Les arts décoratifs à la maison

Nouvelles par Bernard Lamarche, conservateur de l'art actuel
20 avril 2020

Cette semaine, parcourons la salle des arts décoratifs au MNBAQ. Cette dernière expose des objets de toutes natures – mobilier, affiches, bijoux, pièces de verre, etc. – qui, grâce à la créativité des designers, réinventent l’image du monde matériel dans lequel nous vivons.

Dans le guide de la collection Arts décoratifs et design du Québec, notre ancien conservateur des arts décoratifs, Paul Bourassa, explique que ces objets ont contribué à bâtir un imaginaire pour le Québec, sur les plans individuel et collectif. Il va sans dire que cet imaginaire est troublé en ces temps de confinement. Cela nous permet peut-être de focaliser sur la sphère domestique, que plusieurs télétravailleurs expérimentent autrement en ce moment.
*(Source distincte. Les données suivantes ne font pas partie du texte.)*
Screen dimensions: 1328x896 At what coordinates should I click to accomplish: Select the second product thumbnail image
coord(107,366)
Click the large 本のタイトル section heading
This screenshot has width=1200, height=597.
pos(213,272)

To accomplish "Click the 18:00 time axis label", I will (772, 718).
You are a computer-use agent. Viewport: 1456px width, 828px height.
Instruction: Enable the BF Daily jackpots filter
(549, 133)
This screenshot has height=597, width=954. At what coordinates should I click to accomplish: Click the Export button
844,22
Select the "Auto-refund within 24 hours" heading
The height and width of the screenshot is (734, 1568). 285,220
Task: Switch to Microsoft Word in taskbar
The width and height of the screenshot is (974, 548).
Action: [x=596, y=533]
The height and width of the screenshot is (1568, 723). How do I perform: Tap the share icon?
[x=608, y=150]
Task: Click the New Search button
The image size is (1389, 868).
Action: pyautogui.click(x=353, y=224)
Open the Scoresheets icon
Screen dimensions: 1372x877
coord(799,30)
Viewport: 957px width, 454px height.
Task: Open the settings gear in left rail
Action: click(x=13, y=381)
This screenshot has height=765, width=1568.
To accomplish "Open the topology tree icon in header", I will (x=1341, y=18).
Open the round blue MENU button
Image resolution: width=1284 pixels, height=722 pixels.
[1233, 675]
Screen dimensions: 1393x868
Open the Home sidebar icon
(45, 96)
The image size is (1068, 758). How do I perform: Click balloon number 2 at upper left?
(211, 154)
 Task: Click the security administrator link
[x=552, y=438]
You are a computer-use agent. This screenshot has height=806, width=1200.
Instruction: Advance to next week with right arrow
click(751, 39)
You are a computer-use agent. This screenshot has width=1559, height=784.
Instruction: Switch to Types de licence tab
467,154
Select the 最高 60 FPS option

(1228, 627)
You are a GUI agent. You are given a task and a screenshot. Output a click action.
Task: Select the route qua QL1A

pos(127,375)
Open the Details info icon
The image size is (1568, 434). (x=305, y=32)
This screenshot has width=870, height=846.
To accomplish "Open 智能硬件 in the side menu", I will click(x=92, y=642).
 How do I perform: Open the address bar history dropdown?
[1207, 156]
On a vu se multiplier dans les médias sociaux et dans la presse des images d’espaces de travail improvisés dans plusieurs maisons. Certains rêveraient peut-être de se nicher dans la Capsule de travail « Clipper CS-1 » imaginée par le designer industriel Douglas Ball (1994) (1). En ces temps où la proximité n’est pas de mise, où la collaboration se fait à distance et les réunions virtuelles donnent lieu à des intrusions cocasses de la vie quotidienne, cette capsule autonome favorise « l’isolement propice à la concentration ». Un îlot de quiétude en ces temps de troubles.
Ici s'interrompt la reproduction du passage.